“Imean, I don’t even really care about getting engaged, except insofar as it’s the first step to us getting married!” I found myself saying. My boyfriend got a look on his face. Not a bad look, not a good look, but a look nonetheless. “Well, that’s something to think about,” he said a moment later.
We were sitting on the couch, and watching Halloween 6: The Curse of Michael Myers had turned into a debate about the merits of running off to Colorado to marry ourselves on a mountaintop. This discussion was progressing fruitfully until I threw out my feelings on engagement, feelings that I hadn’t even articulated to myself until I said them out loud to C in the heat of the moment.
Did I really not care? I mean really and truly? I remember very clearly the day I told my high school boyfriend that no, lab diamonds were not the same as diamonds that came out of the ground, and no, I would not be having any created carbon on my ring finger or anywhere else, thank you very much. His (to my adult ears and state government paycheck, stunningly sensible) arguments that lab diamonds were A) much cheaper and B) not dug out of the ground by underpaid workers at great risk to their health had made no impression on my seventeen year old mind. Lab diamonds were simply not how it was done.
Cut to a few months ago, trying to describe to C what my ideal ring would be. “I mean, I don’t want anything big because I have small hands, and diamonds are nice but I like garnets a lot too, and pearls are really pretty… I guess something simple?” When we went to the jewelry store together I seized up in the presence of an overly helpful employee. She wanted to show us everything in the case; I just needed a minute to process the fact that I was here, with this person—the person who loved me enough to follow me from Austin, Texas to Jackson, Mississippi—looking at rings. Rings! It was too much. I tried on a few, mumbled something about being partial to solitaires, and we left.

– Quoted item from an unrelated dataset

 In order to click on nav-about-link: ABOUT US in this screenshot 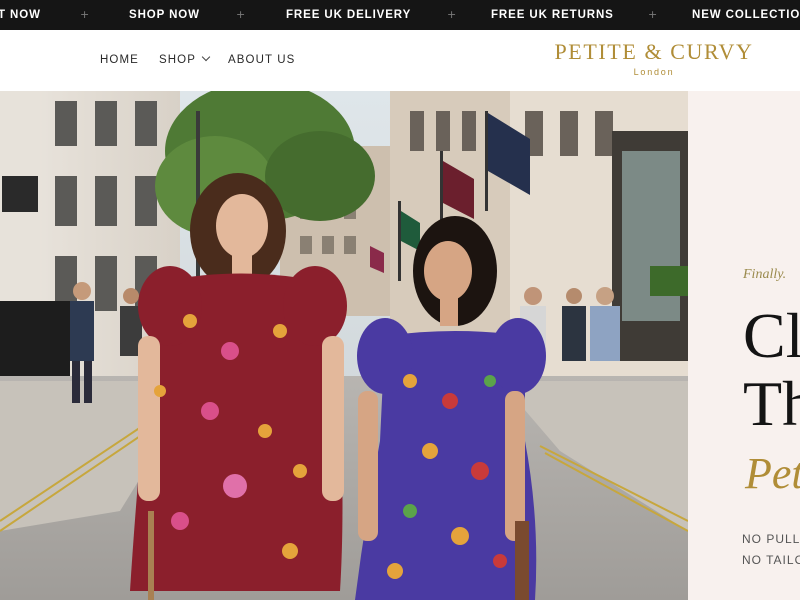, I will do `click(262, 60)`. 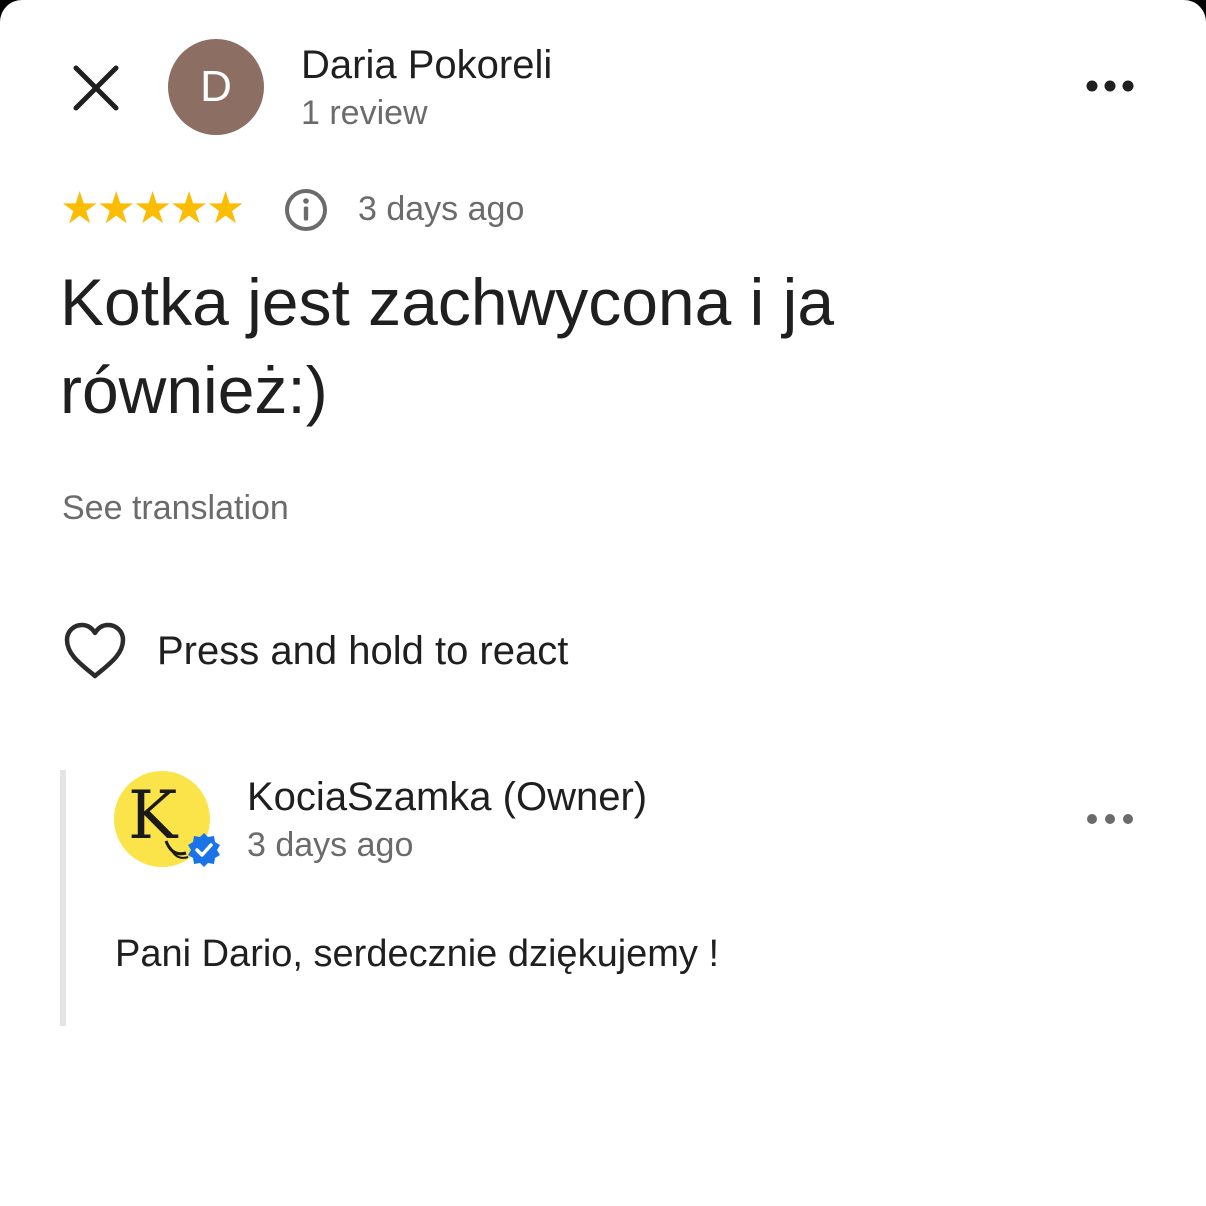 I want to click on author-name: Daria Pokoreli, so click(x=426, y=65).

Later, perusing Etsy for cute little gemstone numbers, I started getting excited, enough to show my mum some of the rings I’d picked out. “What?” she cried when she saw my favorite. “Your father and I had nothing when we got married, and even my ring cost more than that!” I groaned. “Mum! What does it matter how much it is if I like it? And what does it matter how much it is at all?!” She gave me the loving side-eye of a mother who expects her future son-in-law to do it up right. I returned the loving glare of a daughter who just realized that her values have changed.
I didn’t expect to feel so blasé about a piece of jewelry that I freely admit to having thought about (obsessed over?) in every serious relationship I’ve been a part of, including this one. And yet now, faced with a real ring, a ring that I will choose and will sooner or later be presented to me with a very important question, it doesn’t seem to matter. While there is certainly nothing cheap or frivolous about being invested in the selection of an engagement ring (they’re meant for keeps, after all), having moved through that magic time when you begin talking to your partner about getting married, to when you begin to fathom that you do both want this, to share your lives and your money and your hope and your cooking utensils (not to mention all eight films in the Halloween franchise, plus the Rob Zombie remakes), I have come to realize that for myself and with my fiancé, what I care about above all else is getting married, and being married. Not the ring. Not even the wedding, really. The ring and the wedding are the markers that tell the people around us we’re committed to one another, to building a life together. But for us? I don’t need that; my fiancé tells me himself every day. He tells me when he washes the dishes, when he spends his afternoon making manicotti timed to come out of the oven when I get home from work, when he rolls over in bed to hold me in the last dozy minutes before the alarm goes off: “I am committed to you, to building a life together.” And no diamond—or garnet, or pearl—is ever going to beat the look in his eyes when he says it.